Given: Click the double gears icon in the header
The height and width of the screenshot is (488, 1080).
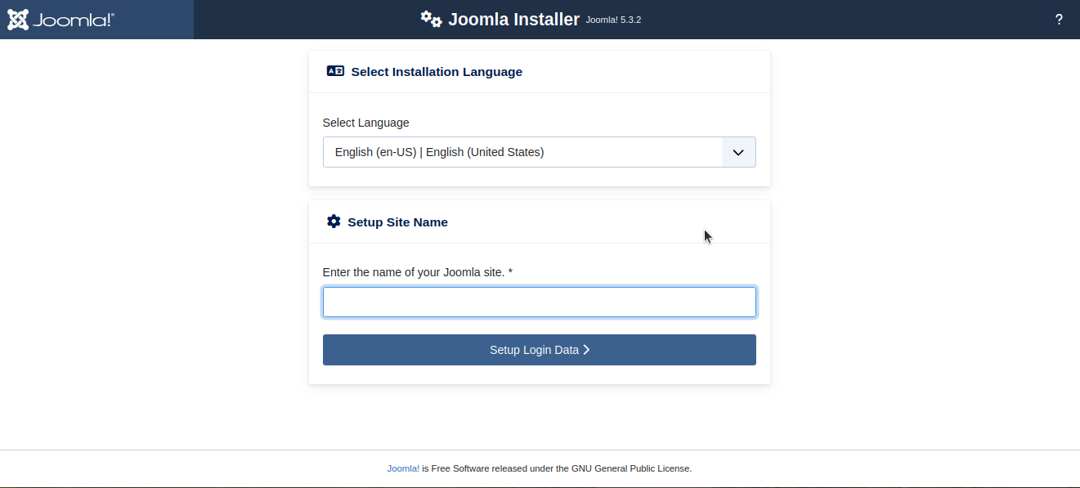Looking at the screenshot, I should (431, 18).
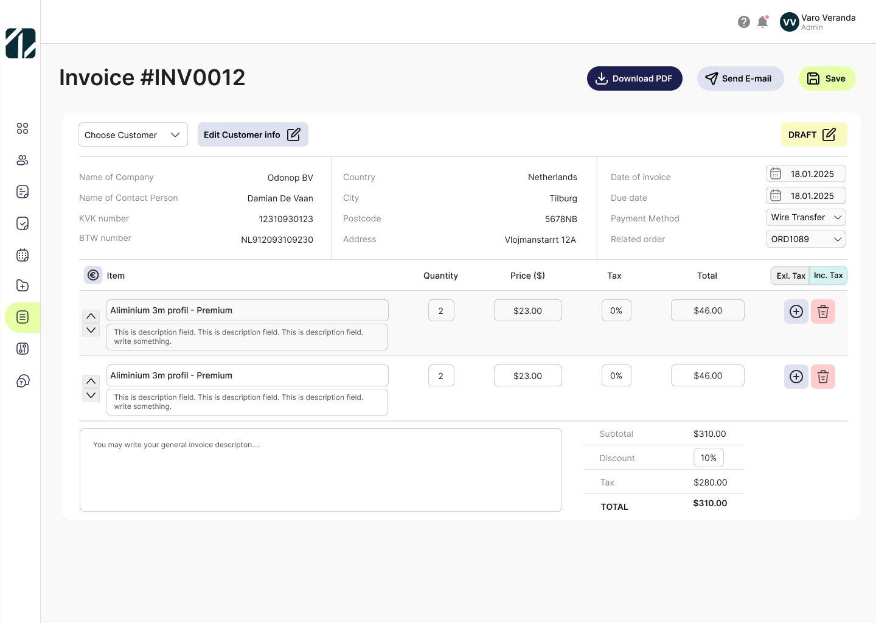
Task: Open the calendar icon in sidebar
Action: 23,255
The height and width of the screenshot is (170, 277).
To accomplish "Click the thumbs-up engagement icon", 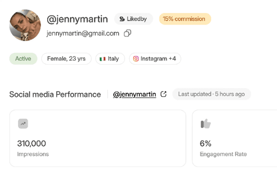I will [206, 124].
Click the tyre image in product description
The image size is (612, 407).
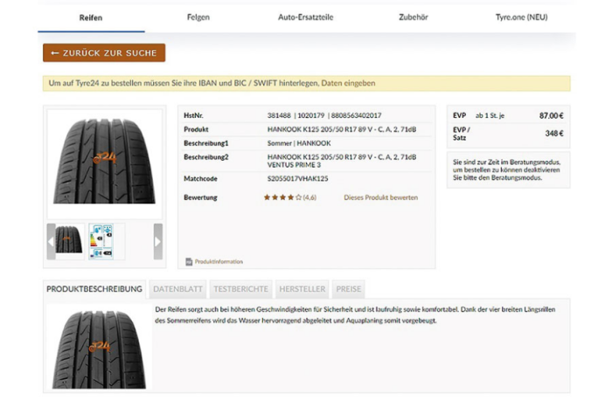coord(98,347)
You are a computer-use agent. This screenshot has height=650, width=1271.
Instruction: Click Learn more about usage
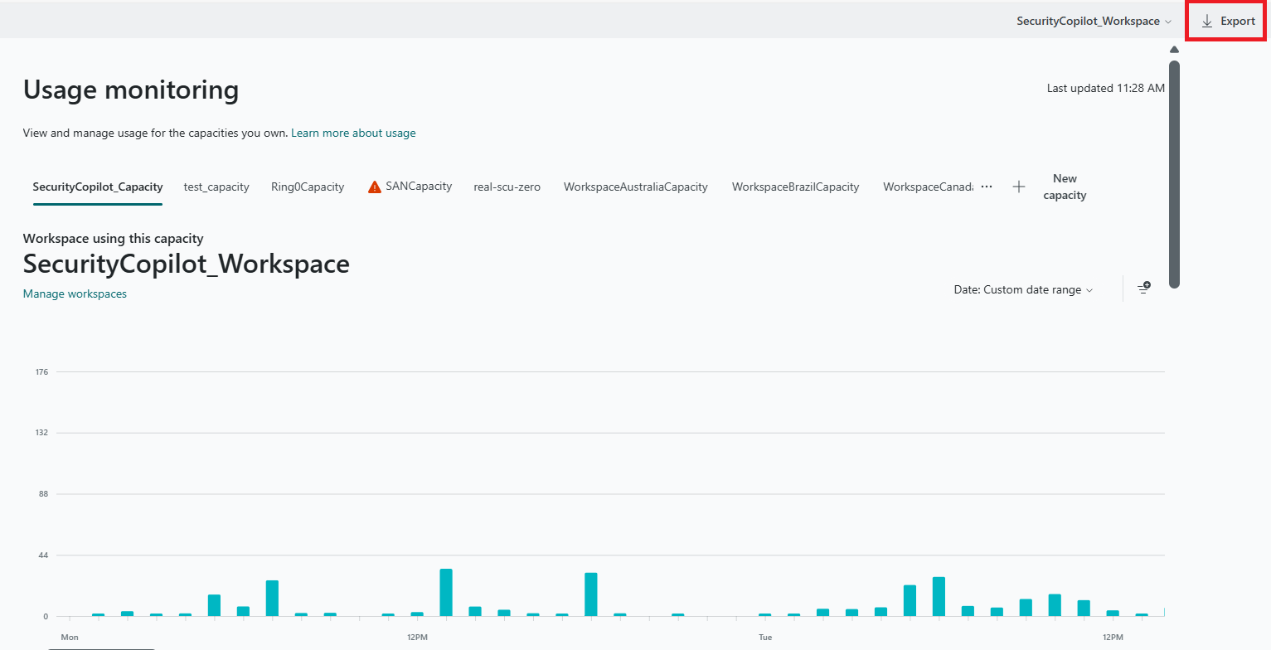tap(353, 133)
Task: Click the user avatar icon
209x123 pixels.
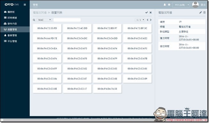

★ ★ ★ ★

» What the task requires: Without any pictures, restate word for word only the lines from the one with "Instruction: Click Learn more about usage" through the end of the listing.

» The answer:
Instruction: Click Learn more about usage
tap(353, 133)
Task: Click the user avatar icon
209x123 pixels.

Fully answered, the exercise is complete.